Learning Outcome #4
Peer review was always hard for me because I never felt like I could help my peers or that I was in the place to critique their work. Throughout high school I mostly would edit grammar and wording but I would never comment on the person’s ideas because I was scared of offending them. The peer review guide was very helpful in learning how to comment on other people’s writing because it provided ideas on what to comment on and how to say it. This includes wording that does not sound mean and degrading such as I wonder, what if, I’m confused about, etc. This made the first peer review slightly less stressful and scary. For the first peer review we workshopped in a small group by sharing Google Docs and commenting on them. This style of revision is probably easiest for local revision because you can highlight and comment on exactly what needs to change, and the author can click on the comment and be brought directly to what was highlighted. I know that many of my comments in the first peer review were probably not extraordinarily helpful to the person I was reviewing because they were more local revisions than global revisions.
For peer review 2 we workshopped with a partner and were given a sheet with questions to answer as we read. This includes questions like “do the claim sentences reflect the thesis?” or “What is the hook?” I felt that this way of reviewing was more beneficial to global revision because we were not commenting directly on the doc, rather we were almost summarizing what was clear and what needed work. I feel that I was able to provide my peer with good feedback, and it was easier compared to the first peer review.

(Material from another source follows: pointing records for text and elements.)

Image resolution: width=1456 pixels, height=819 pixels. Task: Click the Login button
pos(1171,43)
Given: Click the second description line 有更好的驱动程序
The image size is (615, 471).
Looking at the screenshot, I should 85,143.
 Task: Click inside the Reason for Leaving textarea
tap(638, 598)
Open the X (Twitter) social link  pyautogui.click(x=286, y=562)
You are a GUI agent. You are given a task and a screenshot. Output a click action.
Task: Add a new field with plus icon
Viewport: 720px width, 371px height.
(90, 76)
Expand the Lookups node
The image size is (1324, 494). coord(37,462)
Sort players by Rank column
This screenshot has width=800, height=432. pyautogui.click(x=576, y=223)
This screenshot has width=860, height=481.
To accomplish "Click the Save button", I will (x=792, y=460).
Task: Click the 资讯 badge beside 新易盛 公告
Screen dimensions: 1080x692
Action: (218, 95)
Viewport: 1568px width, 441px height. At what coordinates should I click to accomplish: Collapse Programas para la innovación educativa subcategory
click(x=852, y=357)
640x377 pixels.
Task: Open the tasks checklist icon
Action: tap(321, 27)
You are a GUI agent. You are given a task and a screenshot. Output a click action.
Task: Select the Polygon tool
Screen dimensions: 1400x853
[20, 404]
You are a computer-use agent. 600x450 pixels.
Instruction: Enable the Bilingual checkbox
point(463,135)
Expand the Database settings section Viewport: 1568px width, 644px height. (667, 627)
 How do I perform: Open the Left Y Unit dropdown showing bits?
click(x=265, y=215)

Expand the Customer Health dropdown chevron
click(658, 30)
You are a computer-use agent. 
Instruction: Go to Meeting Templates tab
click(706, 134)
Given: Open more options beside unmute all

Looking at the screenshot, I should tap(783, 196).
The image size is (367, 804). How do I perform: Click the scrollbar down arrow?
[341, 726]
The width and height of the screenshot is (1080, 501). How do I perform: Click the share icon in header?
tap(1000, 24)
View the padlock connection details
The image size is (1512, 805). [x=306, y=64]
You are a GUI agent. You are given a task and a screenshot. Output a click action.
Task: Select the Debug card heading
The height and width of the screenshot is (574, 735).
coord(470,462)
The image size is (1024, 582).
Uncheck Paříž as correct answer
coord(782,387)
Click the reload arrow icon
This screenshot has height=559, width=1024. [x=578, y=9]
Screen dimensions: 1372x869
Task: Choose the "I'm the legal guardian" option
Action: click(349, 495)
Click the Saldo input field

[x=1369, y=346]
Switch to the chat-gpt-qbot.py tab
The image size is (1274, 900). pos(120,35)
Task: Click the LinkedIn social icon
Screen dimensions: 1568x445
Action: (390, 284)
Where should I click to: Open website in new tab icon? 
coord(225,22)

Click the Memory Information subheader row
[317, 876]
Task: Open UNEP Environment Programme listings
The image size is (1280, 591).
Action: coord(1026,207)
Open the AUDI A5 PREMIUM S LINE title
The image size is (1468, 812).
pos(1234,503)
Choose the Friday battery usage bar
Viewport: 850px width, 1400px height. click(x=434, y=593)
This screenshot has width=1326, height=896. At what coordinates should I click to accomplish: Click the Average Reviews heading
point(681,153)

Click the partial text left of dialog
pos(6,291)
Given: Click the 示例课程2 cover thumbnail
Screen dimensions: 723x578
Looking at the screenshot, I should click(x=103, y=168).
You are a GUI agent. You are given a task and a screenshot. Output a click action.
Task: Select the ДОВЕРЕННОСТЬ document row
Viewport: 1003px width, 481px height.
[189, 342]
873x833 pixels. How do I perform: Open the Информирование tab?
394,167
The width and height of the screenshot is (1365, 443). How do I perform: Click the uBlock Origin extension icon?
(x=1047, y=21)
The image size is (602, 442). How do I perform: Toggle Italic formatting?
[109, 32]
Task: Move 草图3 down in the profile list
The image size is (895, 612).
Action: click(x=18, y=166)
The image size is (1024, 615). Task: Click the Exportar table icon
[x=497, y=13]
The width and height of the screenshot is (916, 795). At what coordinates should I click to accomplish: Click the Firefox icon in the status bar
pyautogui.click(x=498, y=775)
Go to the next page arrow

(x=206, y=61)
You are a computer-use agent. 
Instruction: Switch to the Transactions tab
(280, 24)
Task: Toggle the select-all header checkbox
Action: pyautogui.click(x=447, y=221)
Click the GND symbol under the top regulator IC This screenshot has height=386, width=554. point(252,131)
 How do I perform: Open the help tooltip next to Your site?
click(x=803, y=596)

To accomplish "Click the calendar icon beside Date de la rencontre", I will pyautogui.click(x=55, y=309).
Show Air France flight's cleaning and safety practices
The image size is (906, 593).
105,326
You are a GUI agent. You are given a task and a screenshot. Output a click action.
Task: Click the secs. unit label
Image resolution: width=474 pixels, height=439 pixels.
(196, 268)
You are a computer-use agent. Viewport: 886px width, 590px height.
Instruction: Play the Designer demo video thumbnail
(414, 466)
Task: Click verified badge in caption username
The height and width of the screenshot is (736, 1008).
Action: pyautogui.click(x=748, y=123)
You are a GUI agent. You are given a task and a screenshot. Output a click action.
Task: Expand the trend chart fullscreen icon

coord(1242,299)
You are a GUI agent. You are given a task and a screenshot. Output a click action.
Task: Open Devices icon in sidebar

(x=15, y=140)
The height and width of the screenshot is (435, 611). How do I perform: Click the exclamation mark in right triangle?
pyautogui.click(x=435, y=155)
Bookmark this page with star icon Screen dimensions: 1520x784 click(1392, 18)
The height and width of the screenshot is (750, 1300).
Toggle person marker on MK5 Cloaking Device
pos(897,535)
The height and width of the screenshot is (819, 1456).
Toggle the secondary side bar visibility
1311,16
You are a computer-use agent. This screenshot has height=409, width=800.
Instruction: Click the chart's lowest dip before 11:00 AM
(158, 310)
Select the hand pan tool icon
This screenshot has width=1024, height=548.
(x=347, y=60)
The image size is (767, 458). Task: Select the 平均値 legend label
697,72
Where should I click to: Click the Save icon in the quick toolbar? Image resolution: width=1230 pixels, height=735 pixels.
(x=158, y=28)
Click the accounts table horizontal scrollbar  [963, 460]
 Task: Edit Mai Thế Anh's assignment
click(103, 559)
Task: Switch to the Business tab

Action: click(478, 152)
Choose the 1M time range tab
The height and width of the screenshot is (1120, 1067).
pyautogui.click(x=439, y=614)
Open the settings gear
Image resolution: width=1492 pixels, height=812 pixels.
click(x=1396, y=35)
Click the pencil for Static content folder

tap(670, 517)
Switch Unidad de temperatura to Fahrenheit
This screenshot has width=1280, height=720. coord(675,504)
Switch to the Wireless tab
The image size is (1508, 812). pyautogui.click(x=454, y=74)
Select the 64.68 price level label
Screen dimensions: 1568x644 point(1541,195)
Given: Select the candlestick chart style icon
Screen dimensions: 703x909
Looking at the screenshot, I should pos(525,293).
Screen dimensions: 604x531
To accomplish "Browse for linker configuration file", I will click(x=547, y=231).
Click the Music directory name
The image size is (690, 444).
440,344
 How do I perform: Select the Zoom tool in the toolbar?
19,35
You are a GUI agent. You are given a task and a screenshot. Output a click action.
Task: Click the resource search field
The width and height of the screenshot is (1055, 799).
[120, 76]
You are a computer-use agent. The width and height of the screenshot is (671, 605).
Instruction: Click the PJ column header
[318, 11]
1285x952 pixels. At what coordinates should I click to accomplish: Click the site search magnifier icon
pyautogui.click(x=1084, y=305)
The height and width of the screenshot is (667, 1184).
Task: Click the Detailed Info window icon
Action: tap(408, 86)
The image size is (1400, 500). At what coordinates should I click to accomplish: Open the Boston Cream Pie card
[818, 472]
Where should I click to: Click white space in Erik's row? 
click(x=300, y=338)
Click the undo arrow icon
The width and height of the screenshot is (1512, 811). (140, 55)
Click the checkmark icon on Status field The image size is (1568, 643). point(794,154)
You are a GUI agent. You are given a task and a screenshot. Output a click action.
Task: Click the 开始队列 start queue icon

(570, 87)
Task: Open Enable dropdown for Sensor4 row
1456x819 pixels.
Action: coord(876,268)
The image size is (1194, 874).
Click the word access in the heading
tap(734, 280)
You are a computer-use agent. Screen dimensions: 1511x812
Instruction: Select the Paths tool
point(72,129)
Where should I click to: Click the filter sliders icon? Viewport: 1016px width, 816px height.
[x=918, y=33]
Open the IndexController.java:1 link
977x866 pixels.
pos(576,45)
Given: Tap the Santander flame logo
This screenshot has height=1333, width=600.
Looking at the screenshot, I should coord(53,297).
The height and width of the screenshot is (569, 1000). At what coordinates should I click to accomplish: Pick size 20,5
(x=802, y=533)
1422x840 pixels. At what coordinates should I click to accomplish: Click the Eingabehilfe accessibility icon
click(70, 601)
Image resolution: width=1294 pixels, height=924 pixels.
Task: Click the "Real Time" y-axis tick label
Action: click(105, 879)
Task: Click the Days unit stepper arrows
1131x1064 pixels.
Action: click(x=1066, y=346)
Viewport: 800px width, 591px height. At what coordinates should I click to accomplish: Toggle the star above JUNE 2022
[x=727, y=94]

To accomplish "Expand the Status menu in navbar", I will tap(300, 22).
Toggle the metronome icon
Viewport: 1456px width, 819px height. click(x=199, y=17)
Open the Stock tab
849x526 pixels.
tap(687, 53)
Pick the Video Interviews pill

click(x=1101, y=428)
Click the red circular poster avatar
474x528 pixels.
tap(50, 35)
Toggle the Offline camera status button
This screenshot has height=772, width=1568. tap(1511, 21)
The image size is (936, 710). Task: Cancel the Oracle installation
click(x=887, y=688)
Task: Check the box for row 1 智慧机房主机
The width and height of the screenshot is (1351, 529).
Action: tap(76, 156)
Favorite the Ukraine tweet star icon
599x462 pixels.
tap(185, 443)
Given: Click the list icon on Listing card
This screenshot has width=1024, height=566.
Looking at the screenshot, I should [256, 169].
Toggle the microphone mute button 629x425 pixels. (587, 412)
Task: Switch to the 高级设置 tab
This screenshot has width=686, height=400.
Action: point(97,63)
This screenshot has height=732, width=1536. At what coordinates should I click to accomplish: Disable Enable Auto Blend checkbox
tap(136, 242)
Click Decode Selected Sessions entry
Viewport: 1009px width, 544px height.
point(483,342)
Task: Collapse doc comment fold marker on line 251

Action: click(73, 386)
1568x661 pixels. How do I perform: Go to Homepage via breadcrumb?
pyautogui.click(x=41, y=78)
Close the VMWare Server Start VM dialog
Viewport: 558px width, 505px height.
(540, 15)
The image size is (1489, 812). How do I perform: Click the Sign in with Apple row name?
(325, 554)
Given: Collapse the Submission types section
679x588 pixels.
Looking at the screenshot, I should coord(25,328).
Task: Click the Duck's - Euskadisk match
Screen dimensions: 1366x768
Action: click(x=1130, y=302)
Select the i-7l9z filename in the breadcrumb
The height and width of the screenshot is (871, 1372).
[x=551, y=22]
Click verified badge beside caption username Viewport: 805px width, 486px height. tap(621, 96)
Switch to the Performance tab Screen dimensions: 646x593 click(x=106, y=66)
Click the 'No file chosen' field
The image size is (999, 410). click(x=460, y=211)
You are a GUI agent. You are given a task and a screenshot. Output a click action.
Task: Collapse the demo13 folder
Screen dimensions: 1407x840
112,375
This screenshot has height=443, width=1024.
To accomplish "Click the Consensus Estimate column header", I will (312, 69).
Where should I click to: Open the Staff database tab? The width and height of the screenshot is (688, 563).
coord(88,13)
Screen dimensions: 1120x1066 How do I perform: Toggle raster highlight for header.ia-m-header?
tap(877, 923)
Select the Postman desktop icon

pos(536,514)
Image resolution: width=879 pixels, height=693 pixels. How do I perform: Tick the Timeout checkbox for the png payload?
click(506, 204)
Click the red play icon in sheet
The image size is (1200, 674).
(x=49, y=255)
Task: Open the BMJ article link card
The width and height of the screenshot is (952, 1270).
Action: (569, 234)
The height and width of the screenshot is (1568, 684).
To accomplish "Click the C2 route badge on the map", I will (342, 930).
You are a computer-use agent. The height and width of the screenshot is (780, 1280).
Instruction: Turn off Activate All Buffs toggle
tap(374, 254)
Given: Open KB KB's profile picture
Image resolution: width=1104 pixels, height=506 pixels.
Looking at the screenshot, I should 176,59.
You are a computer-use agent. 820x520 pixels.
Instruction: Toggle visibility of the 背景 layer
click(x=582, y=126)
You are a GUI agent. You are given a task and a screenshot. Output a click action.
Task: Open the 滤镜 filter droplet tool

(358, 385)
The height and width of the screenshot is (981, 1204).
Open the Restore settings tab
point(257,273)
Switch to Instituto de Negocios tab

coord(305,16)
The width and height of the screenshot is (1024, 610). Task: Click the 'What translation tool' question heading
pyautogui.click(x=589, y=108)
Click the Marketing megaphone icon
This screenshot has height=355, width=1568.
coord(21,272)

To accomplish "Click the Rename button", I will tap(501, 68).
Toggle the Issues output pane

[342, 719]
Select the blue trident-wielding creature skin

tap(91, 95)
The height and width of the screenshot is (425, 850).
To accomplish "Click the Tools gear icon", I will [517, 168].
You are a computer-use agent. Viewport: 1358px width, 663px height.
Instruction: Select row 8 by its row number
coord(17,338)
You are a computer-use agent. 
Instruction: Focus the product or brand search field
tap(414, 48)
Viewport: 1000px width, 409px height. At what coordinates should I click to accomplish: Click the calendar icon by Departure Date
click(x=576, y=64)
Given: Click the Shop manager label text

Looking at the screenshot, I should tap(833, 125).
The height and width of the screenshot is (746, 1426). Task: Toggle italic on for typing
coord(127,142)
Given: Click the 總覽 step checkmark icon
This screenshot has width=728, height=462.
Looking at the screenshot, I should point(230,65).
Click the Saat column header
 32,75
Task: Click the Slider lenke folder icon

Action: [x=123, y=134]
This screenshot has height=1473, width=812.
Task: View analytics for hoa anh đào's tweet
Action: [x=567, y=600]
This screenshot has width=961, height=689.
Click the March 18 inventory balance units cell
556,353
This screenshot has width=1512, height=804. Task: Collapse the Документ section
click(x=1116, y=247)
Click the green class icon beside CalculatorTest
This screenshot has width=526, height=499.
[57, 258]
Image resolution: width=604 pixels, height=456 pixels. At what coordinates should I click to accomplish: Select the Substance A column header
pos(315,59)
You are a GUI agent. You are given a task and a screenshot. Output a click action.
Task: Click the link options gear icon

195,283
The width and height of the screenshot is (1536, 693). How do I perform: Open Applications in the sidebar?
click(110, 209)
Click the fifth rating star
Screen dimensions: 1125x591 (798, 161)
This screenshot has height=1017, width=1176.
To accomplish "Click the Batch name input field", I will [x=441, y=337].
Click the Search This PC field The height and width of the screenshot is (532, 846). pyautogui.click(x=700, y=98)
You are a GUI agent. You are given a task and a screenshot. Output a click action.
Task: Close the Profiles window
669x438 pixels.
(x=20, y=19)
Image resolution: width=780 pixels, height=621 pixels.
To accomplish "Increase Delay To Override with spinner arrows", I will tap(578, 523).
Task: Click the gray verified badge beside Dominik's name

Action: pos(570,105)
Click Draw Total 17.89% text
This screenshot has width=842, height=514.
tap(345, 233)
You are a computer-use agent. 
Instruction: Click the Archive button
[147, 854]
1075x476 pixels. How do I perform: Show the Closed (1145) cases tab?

For peer review 3 we had a workshop partner and a sheet with questions, but we also read the paper outloud to each other afterwards. I think that this process was most beneficial because my partner and I still shared our docs with each other while the other was reading out loud. The peer review paper helped with global revision, and doc sharing helped with local revisions, and reading out loud helped with both. After having my paper read out loud I removed a lot of sentences and ideas that were repetitive, which was probably the most beneficial part of this peer review process. Although I think I was able to provide decent feedback for all three peer reviews, I definitely received the most helpful feedback on my paper the third time. Although I still can improve on my peer editing abilities, throughout the semester I learned how to peer review more effectively and got more confident in my ability to use transitions, signal words, commas, and write a thesis. Because I had a deeper understanding myself, it then was easier to help other people during peer review too.